§ TRY IT:
Read the data below line by line and state how many lines hold "Close". Nothing else belongs in the answer.

*** PROVIDED DATA ***

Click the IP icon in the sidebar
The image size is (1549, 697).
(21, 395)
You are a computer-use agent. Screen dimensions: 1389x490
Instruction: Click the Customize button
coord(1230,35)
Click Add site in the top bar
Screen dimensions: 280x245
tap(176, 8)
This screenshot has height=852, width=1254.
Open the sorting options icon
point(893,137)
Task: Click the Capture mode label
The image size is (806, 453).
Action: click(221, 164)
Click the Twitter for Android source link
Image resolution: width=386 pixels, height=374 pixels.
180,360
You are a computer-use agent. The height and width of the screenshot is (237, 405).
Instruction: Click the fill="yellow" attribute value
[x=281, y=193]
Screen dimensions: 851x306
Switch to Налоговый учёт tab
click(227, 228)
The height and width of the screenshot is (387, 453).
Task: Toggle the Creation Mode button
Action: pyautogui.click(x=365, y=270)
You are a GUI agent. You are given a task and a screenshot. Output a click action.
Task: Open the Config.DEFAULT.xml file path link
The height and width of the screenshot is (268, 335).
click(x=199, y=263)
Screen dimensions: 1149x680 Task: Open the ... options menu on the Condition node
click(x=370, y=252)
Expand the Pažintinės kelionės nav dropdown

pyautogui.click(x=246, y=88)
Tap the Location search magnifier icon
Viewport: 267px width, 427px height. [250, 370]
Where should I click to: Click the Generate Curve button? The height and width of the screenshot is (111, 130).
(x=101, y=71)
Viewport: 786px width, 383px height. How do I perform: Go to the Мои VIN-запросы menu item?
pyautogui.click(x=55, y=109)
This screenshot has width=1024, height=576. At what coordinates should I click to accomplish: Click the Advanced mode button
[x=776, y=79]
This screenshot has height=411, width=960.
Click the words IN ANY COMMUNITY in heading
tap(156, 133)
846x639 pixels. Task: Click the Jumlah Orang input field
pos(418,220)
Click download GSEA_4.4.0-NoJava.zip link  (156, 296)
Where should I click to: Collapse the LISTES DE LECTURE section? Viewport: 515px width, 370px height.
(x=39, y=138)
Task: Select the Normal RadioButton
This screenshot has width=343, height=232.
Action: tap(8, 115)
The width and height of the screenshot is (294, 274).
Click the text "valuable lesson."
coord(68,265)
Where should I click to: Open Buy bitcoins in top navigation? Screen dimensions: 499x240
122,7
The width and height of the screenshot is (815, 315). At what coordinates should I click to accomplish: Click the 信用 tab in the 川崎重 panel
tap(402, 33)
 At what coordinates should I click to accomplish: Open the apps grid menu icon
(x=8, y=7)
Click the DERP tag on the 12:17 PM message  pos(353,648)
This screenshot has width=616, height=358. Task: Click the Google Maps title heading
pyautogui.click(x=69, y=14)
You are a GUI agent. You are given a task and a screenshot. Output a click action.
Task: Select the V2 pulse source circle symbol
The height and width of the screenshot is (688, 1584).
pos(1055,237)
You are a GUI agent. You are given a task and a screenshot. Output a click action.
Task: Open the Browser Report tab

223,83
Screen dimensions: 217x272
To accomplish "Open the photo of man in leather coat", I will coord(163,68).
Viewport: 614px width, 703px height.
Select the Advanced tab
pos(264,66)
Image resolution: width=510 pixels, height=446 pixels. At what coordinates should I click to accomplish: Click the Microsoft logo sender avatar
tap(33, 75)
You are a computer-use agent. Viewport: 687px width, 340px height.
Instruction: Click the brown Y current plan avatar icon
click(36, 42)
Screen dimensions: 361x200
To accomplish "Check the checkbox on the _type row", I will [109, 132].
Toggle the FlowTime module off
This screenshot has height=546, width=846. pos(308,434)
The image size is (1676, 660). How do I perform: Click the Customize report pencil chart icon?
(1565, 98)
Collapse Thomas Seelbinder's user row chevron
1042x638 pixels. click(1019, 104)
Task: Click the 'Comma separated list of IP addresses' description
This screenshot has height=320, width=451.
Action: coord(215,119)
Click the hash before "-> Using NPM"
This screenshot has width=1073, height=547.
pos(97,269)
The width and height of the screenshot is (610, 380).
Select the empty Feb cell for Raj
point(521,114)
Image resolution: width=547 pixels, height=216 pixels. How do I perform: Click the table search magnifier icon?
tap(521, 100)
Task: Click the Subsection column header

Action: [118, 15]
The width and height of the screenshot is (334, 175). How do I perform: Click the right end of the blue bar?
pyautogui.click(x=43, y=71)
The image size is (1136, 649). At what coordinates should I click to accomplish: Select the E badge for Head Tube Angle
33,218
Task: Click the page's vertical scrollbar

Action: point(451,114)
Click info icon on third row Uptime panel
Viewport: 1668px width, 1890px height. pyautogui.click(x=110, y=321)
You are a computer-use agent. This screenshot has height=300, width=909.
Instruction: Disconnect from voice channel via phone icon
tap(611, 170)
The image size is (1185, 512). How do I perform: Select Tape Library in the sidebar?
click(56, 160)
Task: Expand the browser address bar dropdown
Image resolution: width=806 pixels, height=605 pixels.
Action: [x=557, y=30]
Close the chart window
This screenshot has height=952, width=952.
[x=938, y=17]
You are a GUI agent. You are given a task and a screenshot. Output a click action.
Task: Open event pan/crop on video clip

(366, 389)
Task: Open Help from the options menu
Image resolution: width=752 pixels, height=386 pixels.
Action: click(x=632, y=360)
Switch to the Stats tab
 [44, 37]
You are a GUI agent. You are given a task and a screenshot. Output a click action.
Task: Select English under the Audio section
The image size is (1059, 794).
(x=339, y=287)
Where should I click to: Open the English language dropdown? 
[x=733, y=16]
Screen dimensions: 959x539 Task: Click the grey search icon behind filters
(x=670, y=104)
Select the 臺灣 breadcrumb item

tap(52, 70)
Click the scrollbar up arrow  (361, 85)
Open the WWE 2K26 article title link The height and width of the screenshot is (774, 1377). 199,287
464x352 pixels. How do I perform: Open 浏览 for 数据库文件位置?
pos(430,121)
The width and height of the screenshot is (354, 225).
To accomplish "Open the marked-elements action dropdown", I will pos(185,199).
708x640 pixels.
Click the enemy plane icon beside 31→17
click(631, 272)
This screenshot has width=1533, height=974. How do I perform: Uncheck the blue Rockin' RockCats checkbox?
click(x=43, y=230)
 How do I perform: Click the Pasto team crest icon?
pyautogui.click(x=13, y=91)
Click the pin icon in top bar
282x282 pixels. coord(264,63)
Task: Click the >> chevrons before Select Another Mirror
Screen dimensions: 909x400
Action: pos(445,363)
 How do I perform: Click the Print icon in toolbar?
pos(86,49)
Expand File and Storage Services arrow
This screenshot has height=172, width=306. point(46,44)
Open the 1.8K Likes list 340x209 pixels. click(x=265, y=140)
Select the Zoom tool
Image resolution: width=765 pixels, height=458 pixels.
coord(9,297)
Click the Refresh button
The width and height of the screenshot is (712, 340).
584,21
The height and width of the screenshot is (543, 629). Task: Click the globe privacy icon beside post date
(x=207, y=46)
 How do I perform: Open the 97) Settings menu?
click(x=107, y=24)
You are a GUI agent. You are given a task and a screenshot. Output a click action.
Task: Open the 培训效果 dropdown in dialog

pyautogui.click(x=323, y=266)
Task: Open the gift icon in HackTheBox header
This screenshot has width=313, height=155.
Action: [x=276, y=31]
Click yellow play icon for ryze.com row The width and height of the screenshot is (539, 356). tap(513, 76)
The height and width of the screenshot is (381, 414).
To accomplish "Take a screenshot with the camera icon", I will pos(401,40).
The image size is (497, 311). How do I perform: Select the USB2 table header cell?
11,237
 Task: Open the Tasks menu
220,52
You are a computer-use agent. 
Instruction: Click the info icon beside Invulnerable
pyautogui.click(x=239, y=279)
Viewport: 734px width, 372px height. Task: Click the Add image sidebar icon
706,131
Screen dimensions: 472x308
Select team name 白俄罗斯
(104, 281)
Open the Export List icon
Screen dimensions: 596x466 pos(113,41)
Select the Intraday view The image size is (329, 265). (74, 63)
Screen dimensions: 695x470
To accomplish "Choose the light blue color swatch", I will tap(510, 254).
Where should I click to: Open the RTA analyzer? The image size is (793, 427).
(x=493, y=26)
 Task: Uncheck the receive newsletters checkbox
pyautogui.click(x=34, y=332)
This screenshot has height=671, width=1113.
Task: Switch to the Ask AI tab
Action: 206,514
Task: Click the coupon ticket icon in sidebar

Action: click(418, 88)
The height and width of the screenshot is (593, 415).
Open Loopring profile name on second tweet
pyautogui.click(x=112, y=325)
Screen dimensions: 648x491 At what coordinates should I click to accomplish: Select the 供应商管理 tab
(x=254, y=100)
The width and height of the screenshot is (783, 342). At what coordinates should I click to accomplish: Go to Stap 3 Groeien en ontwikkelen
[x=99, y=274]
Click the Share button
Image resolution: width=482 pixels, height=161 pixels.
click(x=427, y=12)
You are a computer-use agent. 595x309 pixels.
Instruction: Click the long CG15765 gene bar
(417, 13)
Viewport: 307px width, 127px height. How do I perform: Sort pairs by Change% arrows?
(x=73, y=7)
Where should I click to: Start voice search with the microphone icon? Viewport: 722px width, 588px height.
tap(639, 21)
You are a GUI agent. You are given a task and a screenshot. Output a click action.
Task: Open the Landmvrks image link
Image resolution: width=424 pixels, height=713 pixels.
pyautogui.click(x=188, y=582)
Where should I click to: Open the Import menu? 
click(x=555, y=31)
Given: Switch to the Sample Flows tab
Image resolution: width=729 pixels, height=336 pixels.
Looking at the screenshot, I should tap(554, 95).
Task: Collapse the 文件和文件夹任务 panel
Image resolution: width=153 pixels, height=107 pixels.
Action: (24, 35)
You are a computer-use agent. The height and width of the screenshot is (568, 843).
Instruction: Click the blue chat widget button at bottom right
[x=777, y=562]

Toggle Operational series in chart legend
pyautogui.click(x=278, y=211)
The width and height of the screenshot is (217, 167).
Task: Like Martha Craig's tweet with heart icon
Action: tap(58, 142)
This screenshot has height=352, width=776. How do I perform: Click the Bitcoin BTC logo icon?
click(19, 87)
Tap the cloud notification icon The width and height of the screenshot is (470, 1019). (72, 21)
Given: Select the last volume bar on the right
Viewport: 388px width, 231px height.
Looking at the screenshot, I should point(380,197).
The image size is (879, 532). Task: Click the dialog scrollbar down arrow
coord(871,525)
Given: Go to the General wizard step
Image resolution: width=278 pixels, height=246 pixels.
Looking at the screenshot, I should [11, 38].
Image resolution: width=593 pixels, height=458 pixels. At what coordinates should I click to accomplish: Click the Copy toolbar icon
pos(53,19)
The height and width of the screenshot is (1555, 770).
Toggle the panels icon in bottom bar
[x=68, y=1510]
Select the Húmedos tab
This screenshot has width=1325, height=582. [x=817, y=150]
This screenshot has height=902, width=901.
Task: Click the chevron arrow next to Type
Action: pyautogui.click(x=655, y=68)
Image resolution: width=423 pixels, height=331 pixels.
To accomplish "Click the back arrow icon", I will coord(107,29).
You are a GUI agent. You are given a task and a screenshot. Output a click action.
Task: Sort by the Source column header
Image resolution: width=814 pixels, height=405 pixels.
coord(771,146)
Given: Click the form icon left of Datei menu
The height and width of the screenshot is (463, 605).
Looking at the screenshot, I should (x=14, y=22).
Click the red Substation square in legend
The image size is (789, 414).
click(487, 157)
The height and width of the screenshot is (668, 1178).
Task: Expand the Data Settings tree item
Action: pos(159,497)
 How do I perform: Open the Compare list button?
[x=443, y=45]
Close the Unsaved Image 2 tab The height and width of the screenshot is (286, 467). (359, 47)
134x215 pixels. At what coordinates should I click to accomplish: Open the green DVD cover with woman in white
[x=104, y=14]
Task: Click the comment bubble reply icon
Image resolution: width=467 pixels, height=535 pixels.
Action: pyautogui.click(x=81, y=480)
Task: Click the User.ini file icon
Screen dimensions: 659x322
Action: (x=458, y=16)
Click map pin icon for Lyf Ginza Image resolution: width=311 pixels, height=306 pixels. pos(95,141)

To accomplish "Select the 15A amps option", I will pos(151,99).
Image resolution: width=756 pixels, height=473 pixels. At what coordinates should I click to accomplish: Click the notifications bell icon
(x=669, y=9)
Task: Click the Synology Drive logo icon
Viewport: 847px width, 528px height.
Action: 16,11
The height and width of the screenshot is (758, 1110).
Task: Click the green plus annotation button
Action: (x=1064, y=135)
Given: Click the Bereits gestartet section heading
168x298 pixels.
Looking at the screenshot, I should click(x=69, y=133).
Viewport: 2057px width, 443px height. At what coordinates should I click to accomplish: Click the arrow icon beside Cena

*** End of PROVIDED DATA ***

§ RESPONSE:
2